▸ Problem to solve
Nothing in the data should be left out, so repeat it all exactly.

*** Dataset content ***

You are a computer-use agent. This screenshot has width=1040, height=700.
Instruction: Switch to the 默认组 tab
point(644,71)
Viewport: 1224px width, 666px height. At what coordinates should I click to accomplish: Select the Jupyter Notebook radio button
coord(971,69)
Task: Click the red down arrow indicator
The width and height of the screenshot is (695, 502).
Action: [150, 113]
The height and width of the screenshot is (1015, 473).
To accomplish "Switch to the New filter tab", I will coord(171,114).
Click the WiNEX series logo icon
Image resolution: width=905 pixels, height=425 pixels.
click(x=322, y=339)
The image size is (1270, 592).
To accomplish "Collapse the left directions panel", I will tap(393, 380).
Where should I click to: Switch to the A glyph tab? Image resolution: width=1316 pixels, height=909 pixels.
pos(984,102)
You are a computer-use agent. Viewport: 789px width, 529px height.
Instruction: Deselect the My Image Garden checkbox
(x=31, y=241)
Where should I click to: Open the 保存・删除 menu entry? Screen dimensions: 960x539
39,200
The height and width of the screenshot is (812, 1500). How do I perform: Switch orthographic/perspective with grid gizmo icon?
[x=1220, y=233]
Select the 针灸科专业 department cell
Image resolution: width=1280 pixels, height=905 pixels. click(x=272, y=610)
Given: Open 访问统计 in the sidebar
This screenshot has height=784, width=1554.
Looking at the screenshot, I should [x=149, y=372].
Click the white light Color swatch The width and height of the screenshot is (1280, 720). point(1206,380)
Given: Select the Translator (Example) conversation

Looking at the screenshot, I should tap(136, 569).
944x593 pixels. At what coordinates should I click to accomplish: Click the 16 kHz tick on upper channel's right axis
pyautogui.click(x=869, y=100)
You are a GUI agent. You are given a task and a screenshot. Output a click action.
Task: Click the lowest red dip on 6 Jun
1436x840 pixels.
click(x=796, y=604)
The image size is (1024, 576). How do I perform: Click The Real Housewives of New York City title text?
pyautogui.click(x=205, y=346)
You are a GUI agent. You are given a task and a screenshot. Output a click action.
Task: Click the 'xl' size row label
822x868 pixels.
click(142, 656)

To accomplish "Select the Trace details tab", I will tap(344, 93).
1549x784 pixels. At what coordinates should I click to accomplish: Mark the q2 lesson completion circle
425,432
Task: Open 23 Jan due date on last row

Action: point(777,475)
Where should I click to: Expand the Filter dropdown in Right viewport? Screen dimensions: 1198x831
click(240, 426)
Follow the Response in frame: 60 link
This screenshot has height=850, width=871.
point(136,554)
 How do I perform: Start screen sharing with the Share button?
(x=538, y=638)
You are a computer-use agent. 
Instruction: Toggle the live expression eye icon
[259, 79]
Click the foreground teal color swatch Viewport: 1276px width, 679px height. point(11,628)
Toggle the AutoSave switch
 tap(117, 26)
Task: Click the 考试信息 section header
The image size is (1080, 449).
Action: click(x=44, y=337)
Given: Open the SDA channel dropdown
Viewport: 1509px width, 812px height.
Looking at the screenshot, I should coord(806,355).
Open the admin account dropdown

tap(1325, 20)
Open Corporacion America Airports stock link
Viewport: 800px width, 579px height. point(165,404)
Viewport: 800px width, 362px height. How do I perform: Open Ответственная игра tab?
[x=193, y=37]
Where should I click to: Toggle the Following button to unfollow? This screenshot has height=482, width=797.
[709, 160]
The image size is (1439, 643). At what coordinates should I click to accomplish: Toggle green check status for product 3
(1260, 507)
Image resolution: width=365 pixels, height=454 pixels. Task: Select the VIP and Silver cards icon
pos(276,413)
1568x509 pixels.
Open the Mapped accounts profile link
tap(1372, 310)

*** End of Dataset content ***

▸ Task answer
You are a computer-use agent. This screenshot has width=1040, height=700.
Instruction: Switch to the 默认组 tab
point(644,71)
Viewport: 1224px width, 666px height. At what coordinates should I click to accomplish: Select the Jupyter Notebook radio button
coord(971,69)
Task: Click the red down arrow indicator
The width and height of the screenshot is (695, 502).
Action: [150, 113]
The height and width of the screenshot is (1015, 473).
To accomplish "Switch to the New filter tab", I will coord(171,114).
Click the WiNEX series logo icon
Image resolution: width=905 pixels, height=425 pixels.
click(x=322, y=339)
The image size is (1270, 592).
To accomplish "Collapse the left directions panel", I will tap(393, 380).
Where should I click to: Switch to the A glyph tab? Image resolution: width=1316 pixels, height=909 pixels.
pos(984,102)
You are a computer-use agent. Viewport: 789px width, 529px height.
Instruction: Deselect the My Image Garden checkbox
(x=31, y=241)
Where should I click to: Open the 保存・删除 menu entry? Screen dimensions: 960x539
39,200
The height and width of the screenshot is (812, 1500). How do I perform: Switch orthographic/perspective with grid gizmo icon?
[x=1220, y=233]
Select the 针灸科专业 department cell
Image resolution: width=1280 pixels, height=905 pixels. click(x=272, y=610)
Given: Open 访问统计 in the sidebar
This screenshot has height=784, width=1554.
Looking at the screenshot, I should [x=149, y=372].
Click the white light Color swatch The width and height of the screenshot is (1280, 720). point(1206,380)
Given: Select the Translator (Example) conversation

Looking at the screenshot, I should tap(136, 569).
944x593 pixels. At what coordinates should I click to accomplish: Click the 16 kHz tick on upper channel's right axis
pyautogui.click(x=869, y=100)
You are a GUI agent. You are given a task and a screenshot. Output a click action.
Task: Click the lowest red dip on 6 Jun
1436x840 pixels.
click(x=796, y=604)
The image size is (1024, 576). How do I perform: Click The Real Housewives of New York City title text?
pyautogui.click(x=205, y=346)
You are a GUI agent. You are given a task and a screenshot. Output a click action.
Task: Click the 'xl' size row label
822x868 pixels.
click(142, 656)

To accomplish "Select the Trace details tab", I will tap(344, 93).
1549x784 pixels. At what coordinates should I click to accomplish: Mark the q2 lesson completion circle
425,432
Task: Open 23 Jan due date on last row

Action: point(777,475)
Where should I click to: Expand the Filter dropdown in Right viewport? Screen dimensions: 1198x831
click(240, 426)
Follow the Response in frame: 60 link
This screenshot has height=850, width=871.
point(136,554)
 How do I perform: Start screen sharing with the Share button?
(x=538, y=638)
You are a computer-use agent. 
Instruction: Toggle the live expression eye icon
[259, 79]
Click the foreground teal color swatch Viewport: 1276px width, 679px height. point(11,628)
Toggle the AutoSave switch
 tap(117, 26)
Task: Click the 考试信息 section header
The image size is (1080, 449).
Action: click(x=44, y=337)
Given: Open the SDA channel dropdown
Viewport: 1509px width, 812px height.
Looking at the screenshot, I should coord(806,355).
Open the admin account dropdown

tap(1325, 20)
Open Corporacion America Airports stock link
Viewport: 800px width, 579px height. point(165,404)
Viewport: 800px width, 362px height. How do I perform: Open Ответственная игра tab?
[x=193, y=37]
Where should I click to: Toggle the Following button to unfollow? This screenshot has height=482, width=797.
[709, 160]
The image size is (1439, 643). At what coordinates should I click to accomplish: Toggle green check status for product 3
(1260, 507)
Image resolution: width=365 pixels, height=454 pixels. Task: Select the VIP and Silver cards icon
pos(276,413)
1568x509 pixels.
Open the Mapped accounts profile link
tap(1372, 310)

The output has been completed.